Barbara Lynn

Just because…



Mark Fisher

I may be taking a break from research as last week my supervisor, Mark, took his own life. This news has hit me very hard and need to time to grieve. It may seem to odd to note this passing on a blog that only I look at but I need to recenter my self and my thoughts and this blog helps to to do so.

This week I have found it very difficult to work, think and even speak. On Tuesday I decided I wanted to re-read all of Marks work as a way to ‘speak’ with him again. It was and continues to be a painful experience but also highly valuable. I can start to see more clearly the connections he made between my work and systems of labour. Also, one particularly striking connection was from Ghosts of My Life. During the discussion about Tricky in relation to Jungle he discusses the two-fold dispossession of Tricky’s voice . One via Tricky’s insistence of speaking from a female position (the voice of his mother, grandmother and so on). Plus the use of female vocalists as a way to ‘speak’ Tricky’s words/lyrics. What is made clear here is how Tricky is never in full possession of his own voice. This notion of dispossession can be extended to the material of my own project. However, where Tricky possesses some level of possession  with regards to his own voice and his choice to reorganise or use another. This is not the case for my material. Rather what is evidenced is a forced dispossession; a dispossession that aims to reconfigure subjects into objects, that offers no hope for possession. it is this notion of dispossession and possession that I had not thought of before. It is something that I want to continue and seems significant to my own project. I am heartbroken that this connection has been revealed under such tragic circumstances. but my hope is to continue writing as my supervisor had championed me to for so long.

Journal 4

Over the xmas break I have taken some time away from writing. At the end of November I sent my supervisor a 15000 word paper outline the problems of the term ‘girl group’. Having taken a small break (from writing, not thinking!) I feel I have more questions and points to raise about this term.

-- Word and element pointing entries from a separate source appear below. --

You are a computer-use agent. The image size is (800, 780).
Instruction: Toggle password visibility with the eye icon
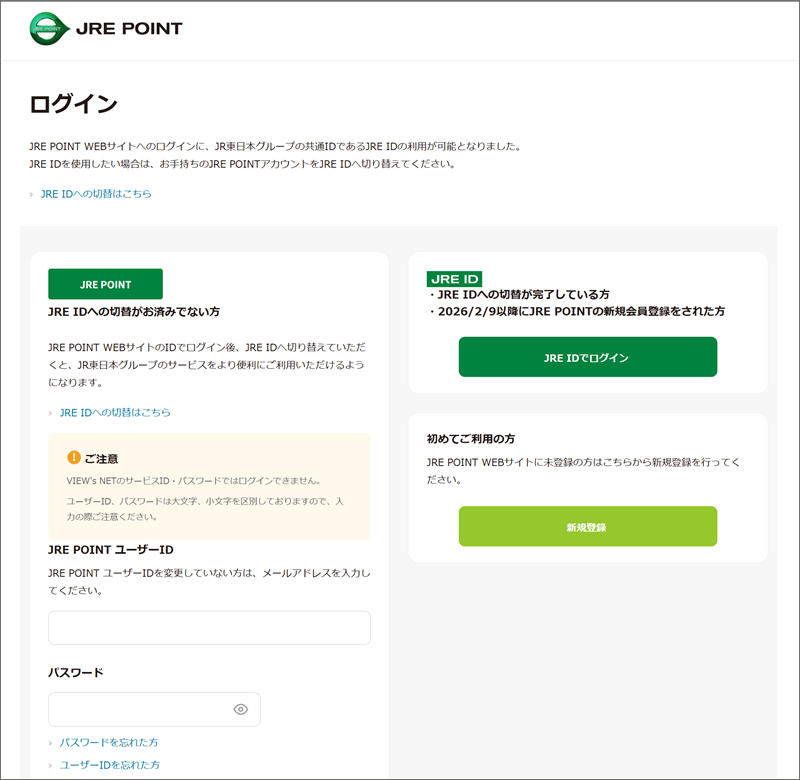(240, 709)
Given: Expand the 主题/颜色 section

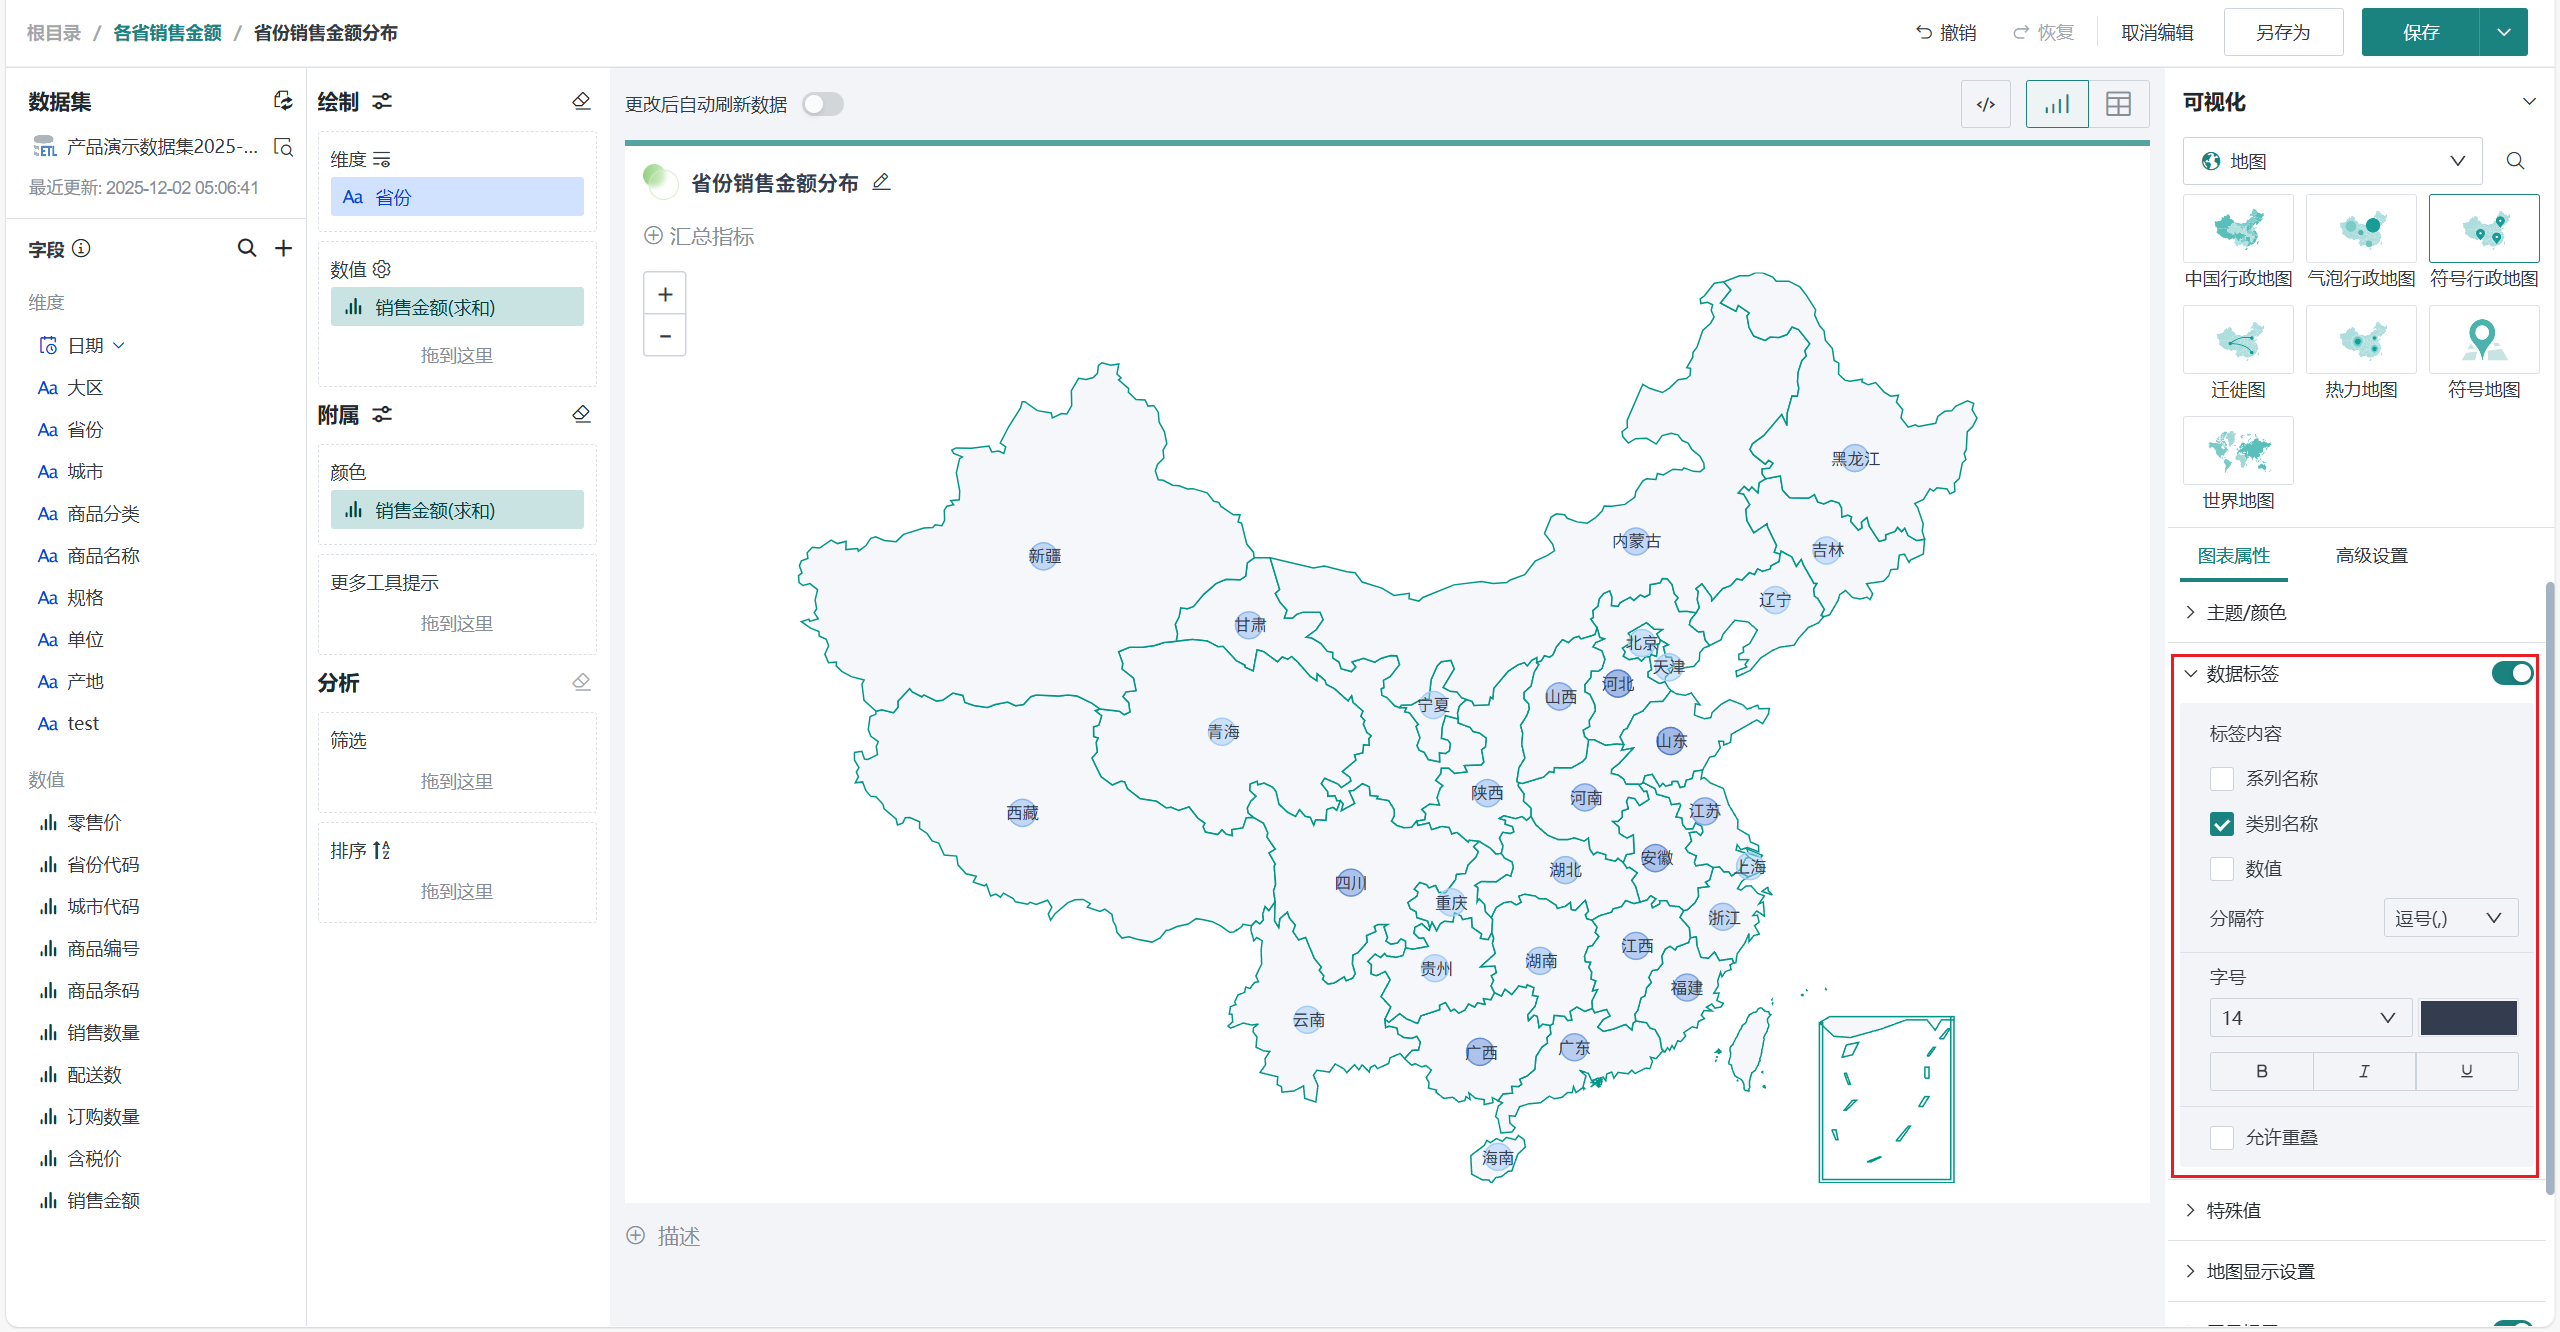Looking at the screenshot, I should click(2246, 612).
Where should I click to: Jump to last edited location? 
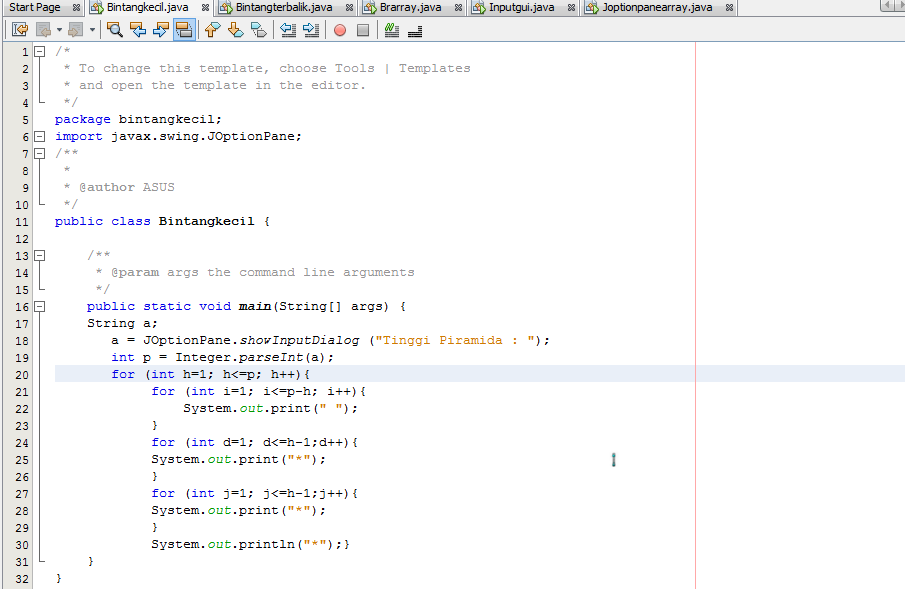click(18, 29)
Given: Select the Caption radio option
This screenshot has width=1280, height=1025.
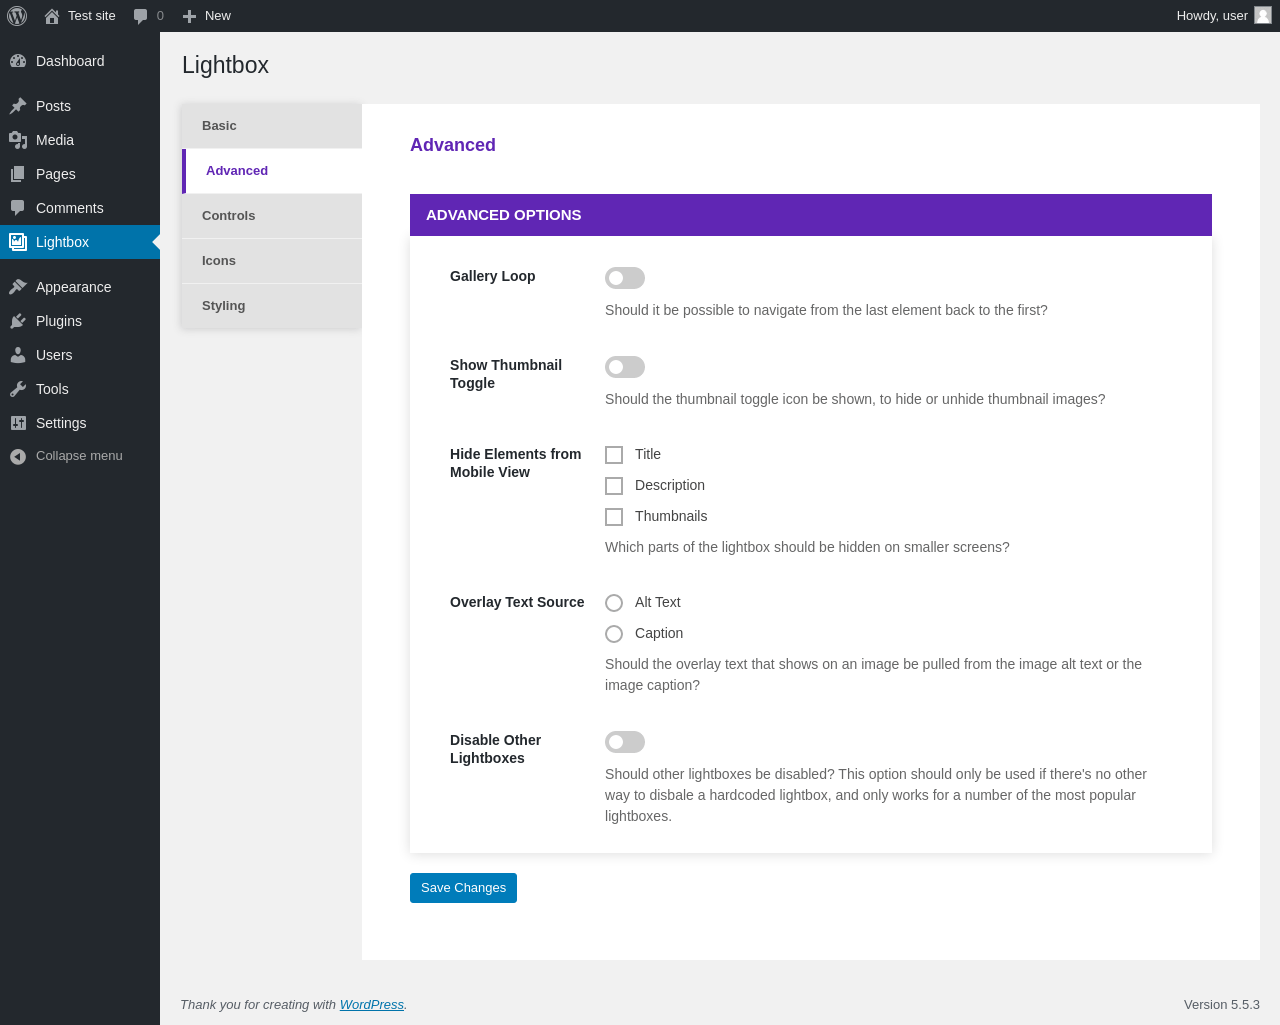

One of the central aspects of these groups or figures associated with this term (performers) is decentralisation. This decentralisation occurs in two key areas. First, the decentralisation of personnel due to the organisation and insistence of  the ‘group’ image. The insistence of the group makes it unclear who might be recognised as ‘lead’. Or in the cases where there are more distinct lead vocalist (see the Ronnettes) the insistence of the ‘group’ rather then a lead and backing (Diana Ross and The Supremes) allows for this decentralisation to take place. The transformation from decentralised to centralised in the Supremes-Diana Ross and the Supremes alteration is merely in name whereby the sonic organisation of material , i.e vocal, remains largely the same.  Furthermore, the insistence of the ‘group’ enables the reorganisation of personnel (see Cyrus) whereby figures and voices can be replaced and reorganised with little fanfare. These reorganisations have evidently gone largely unnoticed by the listening or even viewing public (see Ronnie Spector’ replacement during live tour).

Second, this decentralisation is mirrored by the song writing teams that often produced the songs that would eventually be recorded. The group stand-in for the song-writers but the groups remain only symbolic figures for the songs. At times (see Greenwich, Thompson et al) it is the group that is the ultimate symbol (one voice being used and arranged as a group). This suggests it is the concept of the group rather then a group itself. Why is the ‘group’ at this time so important? Also, when considering the changes in radio airplay and distribution due to the demands of the new ‘top forty chart’ there is evidence of decentralised labour patterns whereby the idea of the group become the ultimate stand in.

Also, what proportion of vocalists or groups of vocalists had experience as backing singers for others prior to or following specific ‘girl group’ releases (The Cookies, The Blossoms, The Adantes?)